*Task goal*. Copy out each of the following lines word for word, keeping every one in its original order.

*Entries supplied*.

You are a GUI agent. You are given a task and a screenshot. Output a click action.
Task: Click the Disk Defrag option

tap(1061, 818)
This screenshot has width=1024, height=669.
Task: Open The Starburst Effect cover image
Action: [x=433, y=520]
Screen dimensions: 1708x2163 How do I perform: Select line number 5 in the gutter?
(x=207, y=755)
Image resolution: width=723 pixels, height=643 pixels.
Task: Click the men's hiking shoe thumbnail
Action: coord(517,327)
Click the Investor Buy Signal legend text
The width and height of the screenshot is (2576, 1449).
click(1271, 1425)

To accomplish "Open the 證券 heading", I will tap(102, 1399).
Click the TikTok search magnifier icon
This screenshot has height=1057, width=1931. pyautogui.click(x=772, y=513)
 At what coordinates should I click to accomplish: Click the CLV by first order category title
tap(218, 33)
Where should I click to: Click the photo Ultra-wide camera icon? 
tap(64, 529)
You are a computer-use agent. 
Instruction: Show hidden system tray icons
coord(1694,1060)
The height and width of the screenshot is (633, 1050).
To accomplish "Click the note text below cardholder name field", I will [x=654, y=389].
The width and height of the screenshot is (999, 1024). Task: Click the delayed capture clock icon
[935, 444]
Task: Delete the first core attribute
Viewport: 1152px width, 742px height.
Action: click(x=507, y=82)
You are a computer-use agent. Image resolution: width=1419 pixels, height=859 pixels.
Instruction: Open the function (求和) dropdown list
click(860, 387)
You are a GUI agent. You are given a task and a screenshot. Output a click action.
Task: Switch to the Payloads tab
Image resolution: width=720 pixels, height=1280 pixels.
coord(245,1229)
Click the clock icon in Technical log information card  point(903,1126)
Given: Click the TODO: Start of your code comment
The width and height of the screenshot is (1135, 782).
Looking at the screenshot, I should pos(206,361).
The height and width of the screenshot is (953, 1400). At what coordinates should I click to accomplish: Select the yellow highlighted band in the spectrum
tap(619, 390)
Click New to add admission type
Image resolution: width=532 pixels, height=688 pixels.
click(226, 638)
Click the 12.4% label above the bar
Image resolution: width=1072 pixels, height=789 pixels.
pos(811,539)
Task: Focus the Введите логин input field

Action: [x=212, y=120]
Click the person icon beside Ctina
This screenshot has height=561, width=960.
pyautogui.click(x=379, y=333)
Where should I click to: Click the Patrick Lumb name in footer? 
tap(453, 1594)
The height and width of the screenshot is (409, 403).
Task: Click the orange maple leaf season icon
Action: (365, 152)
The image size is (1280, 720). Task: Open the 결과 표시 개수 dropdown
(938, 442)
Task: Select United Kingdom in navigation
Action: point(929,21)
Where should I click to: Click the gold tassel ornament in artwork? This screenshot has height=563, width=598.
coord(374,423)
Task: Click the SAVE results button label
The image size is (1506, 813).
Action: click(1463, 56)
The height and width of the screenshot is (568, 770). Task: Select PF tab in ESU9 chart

*Output of the exercise*.
You are a GUI agent. You are given a task and a screenshot. Output a click action.
Task: Click the Disk Defrag option

tap(1061, 818)
This screenshot has width=1024, height=669.
Task: Open The Starburst Effect cover image
Action: [x=433, y=520]
Screen dimensions: 1708x2163 How do I perform: Select line number 5 in the gutter?
(x=207, y=755)
Image resolution: width=723 pixels, height=643 pixels.
Task: Click the men's hiking shoe thumbnail
Action: coord(517,327)
Click the Investor Buy Signal legend text
The width and height of the screenshot is (2576, 1449).
click(1271, 1425)

To accomplish "Open the 證券 heading", I will tap(102, 1399).
Click the TikTok search magnifier icon
This screenshot has height=1057, width=1931. pyautogui.click(x=772, y=513)
 At what coordinates should I click to accomplish: Click the CLV by first order category title
tap(218, 33)
Where should I click to: Click the photo Ultra-wide camera icon? 
tap(64, 529)
You are a computer-use agent. 
Instruction: Show hidden system tray icons
coord(1694,1060)
The height and width of the screenshot is (633, 1050).
To accomplish "Click the note text below cardholder name field", I will [x=654, y=389].
The width and height of the screenshot is (999, 1024). Task: Click the delayed capture clock icon
[935, 444]
Task: Delete the first core attribute
Viewport: 1152px width, 742px height.
Action: click(x=507, y=82)
You are a computer-use agent. Image resolution: width=1419 pixels, height=859 pixels.
Instruction: Open the function (求和) dropdown list
click(860, 387)
You are a GUI agent. You are given a task and a screenshot. Output a click action.
Task: Switch to the Payloads tab
Image resolution: width=720 pixels, height=1280 pixels.
coord(245,1229)
Click the clock icon in Technical log information card  point(903,1126)
Given: Click the TODO: Start of your code comment
The width and height of the screenshot is (1135, 782).
Looking at the screenshot, I should pos(206,361).
The height and width of the screenshot is (953, 1400). At what coordinates should I click to accomplish: Select the yellow highlighted band in the spectrum
tap(619, 390)
Click New to add admission type
Image resolution: width=532 pixels, height=688 pixels.
click(226, 638)
Click the 12.4% label above the bar
Image resolution: width=1072 pixels, height=789 pixels.
pos(811,539)
Task: Focus the Введите логин input field

Action: [x=212, y=120]
Click the person icon beside Ctina
This screenshot has height=561, width=960.
pyautogui.click(x=379, y=333)
Where should I click to: Click the Patrick Lumb name in footer? 
tap(453, 1594)
The height and width of the screenshot is (409, 403).
Task: Click the orange maple leaf season icon
Action: (365, 152)
The image size is (1280, 720). Task: Open the 결과 표시 개수 dropdown
(938, 442)
Task: Select United Kingdom in navigation
Action: point(929,21)
Where should I click to: Click the gold tassel ornament in artwork? This screenshot has height=563, width=598.
coord(374,423)
Task: Click the SAVE results button label
The image size is (1506, 813).
Action: click(1463, 56)
The height and width of the screenshot is (568, 770). Task: Select PF tab in ESU9 chart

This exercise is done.